• [WHAT TO DO] Output only the stretch of the listing that starts at the line containing "Task: Open the Services dropdown menu" and ends at the line containing "Image resolution: width=959", reproduced exactly with both ends.

• [LISTED RECORDS]
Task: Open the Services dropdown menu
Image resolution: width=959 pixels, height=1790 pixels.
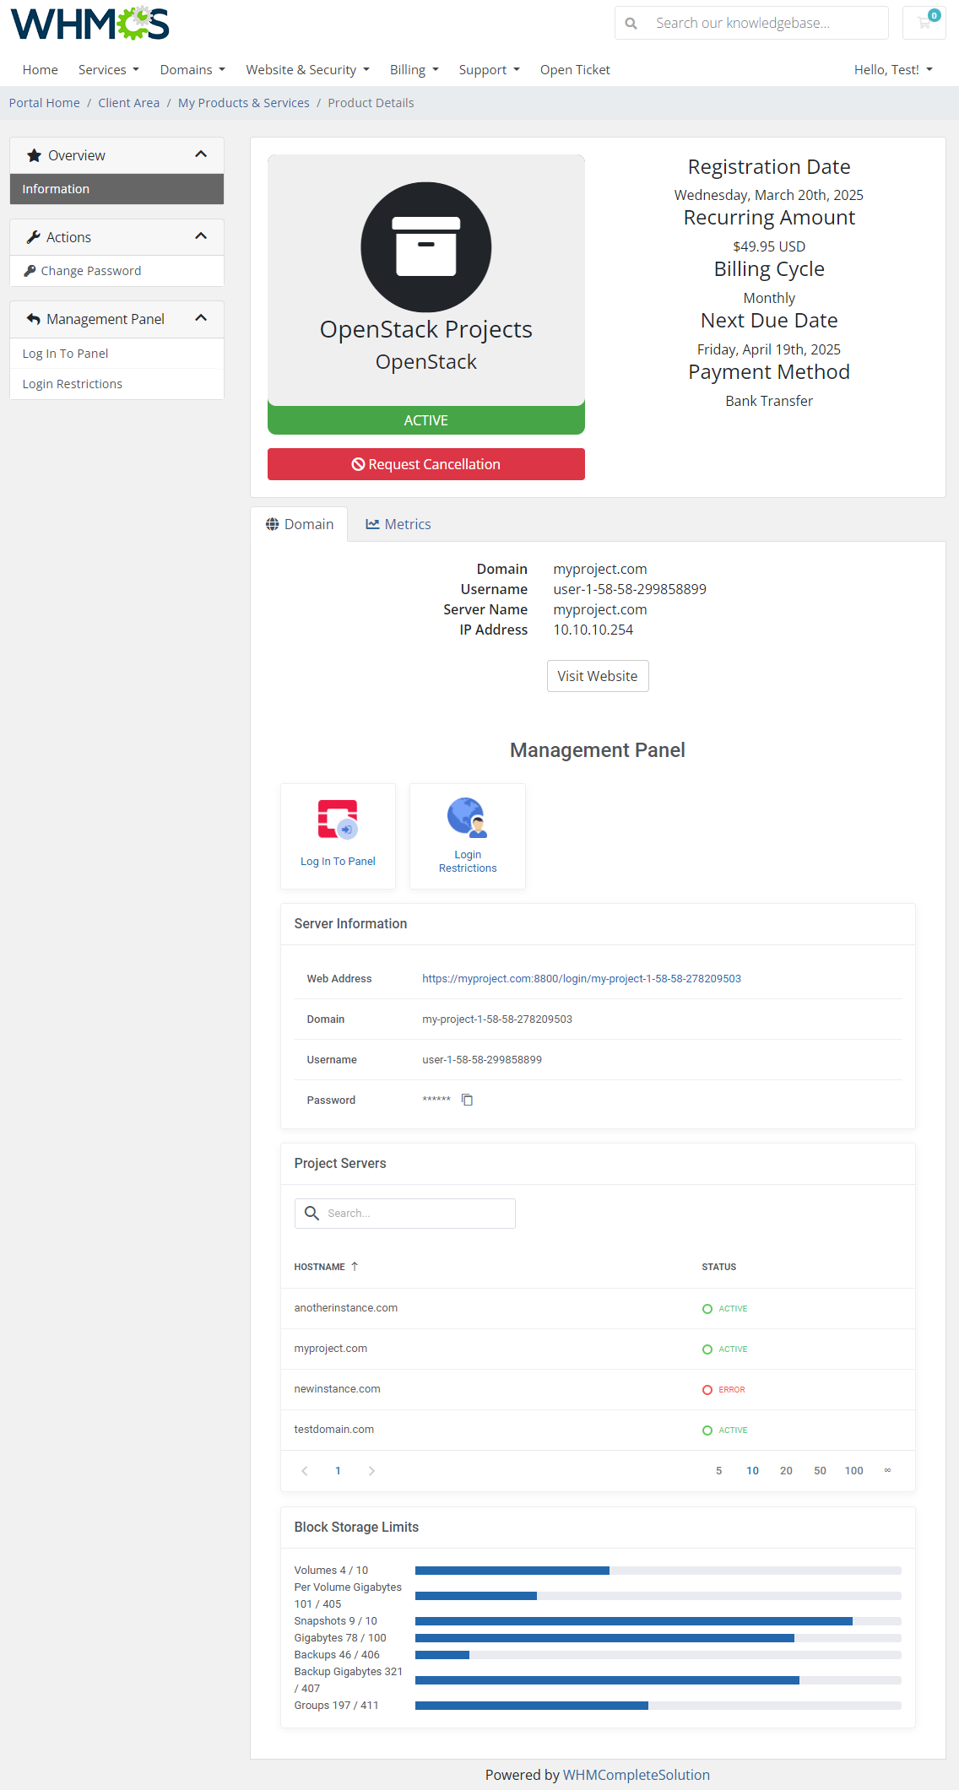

...

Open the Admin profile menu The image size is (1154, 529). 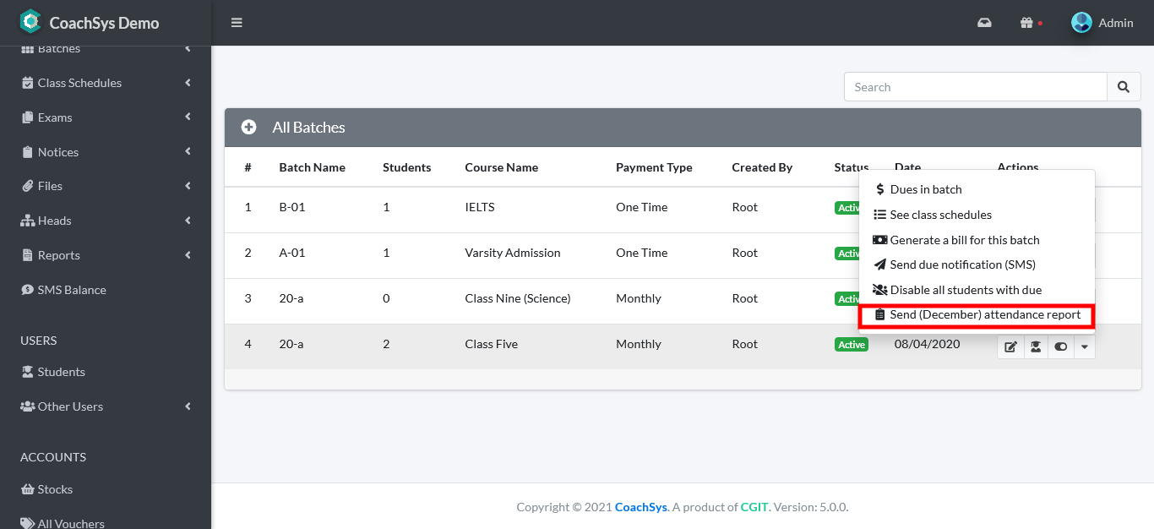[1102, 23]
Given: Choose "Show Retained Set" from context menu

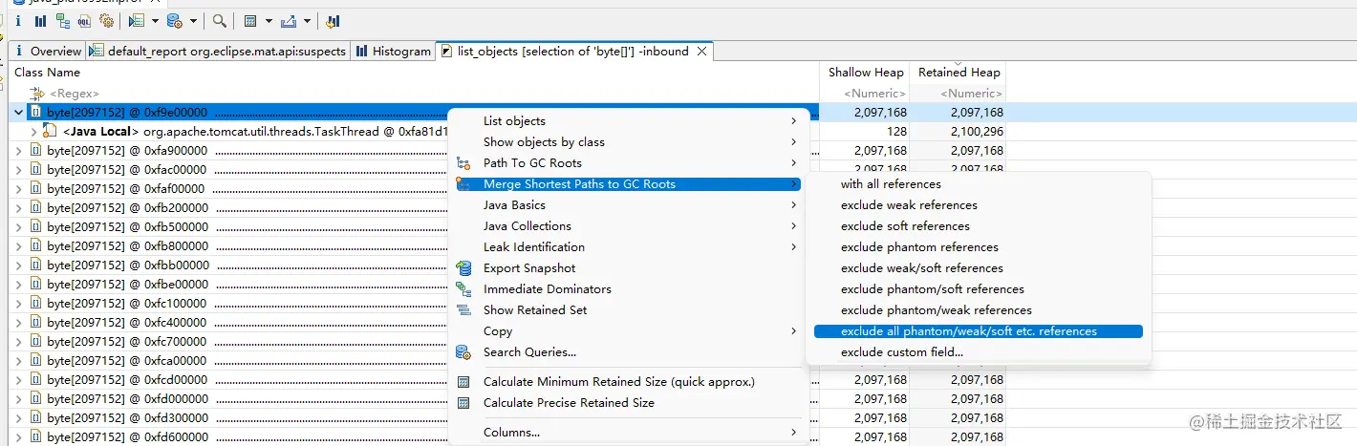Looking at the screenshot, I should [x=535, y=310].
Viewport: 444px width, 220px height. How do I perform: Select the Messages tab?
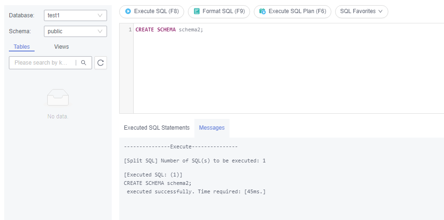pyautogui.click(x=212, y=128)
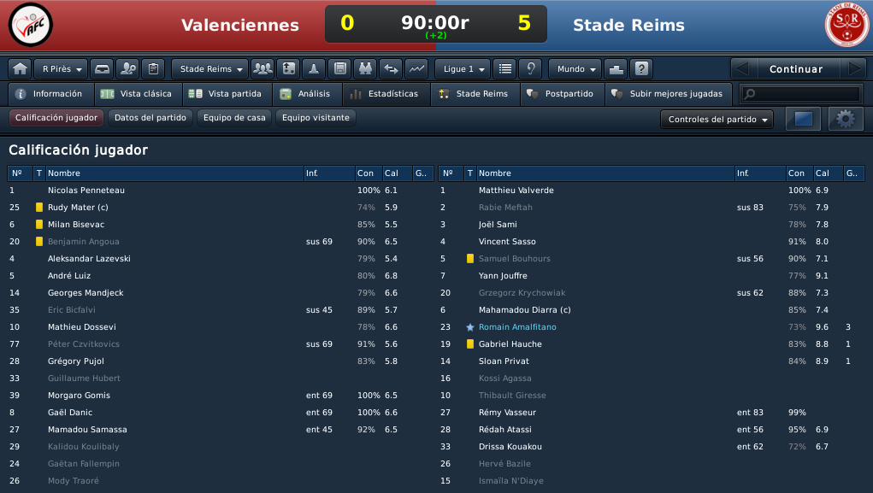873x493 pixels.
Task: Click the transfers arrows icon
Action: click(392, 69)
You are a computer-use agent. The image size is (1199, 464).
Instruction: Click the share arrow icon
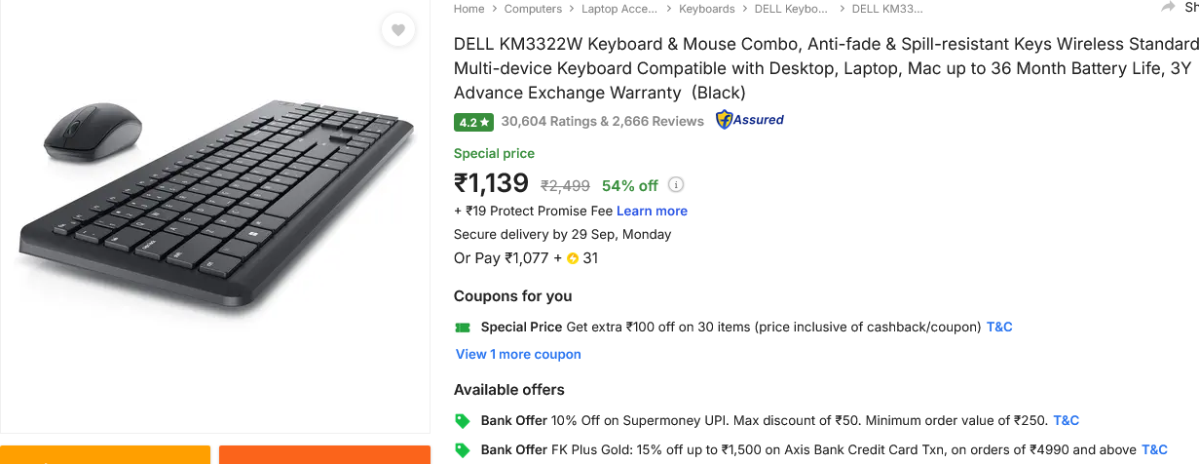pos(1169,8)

• [ANSWER BELOW]
Task: Open the Services dropdown menu
Image resolution: width=959 pixels, height=1790 pixels.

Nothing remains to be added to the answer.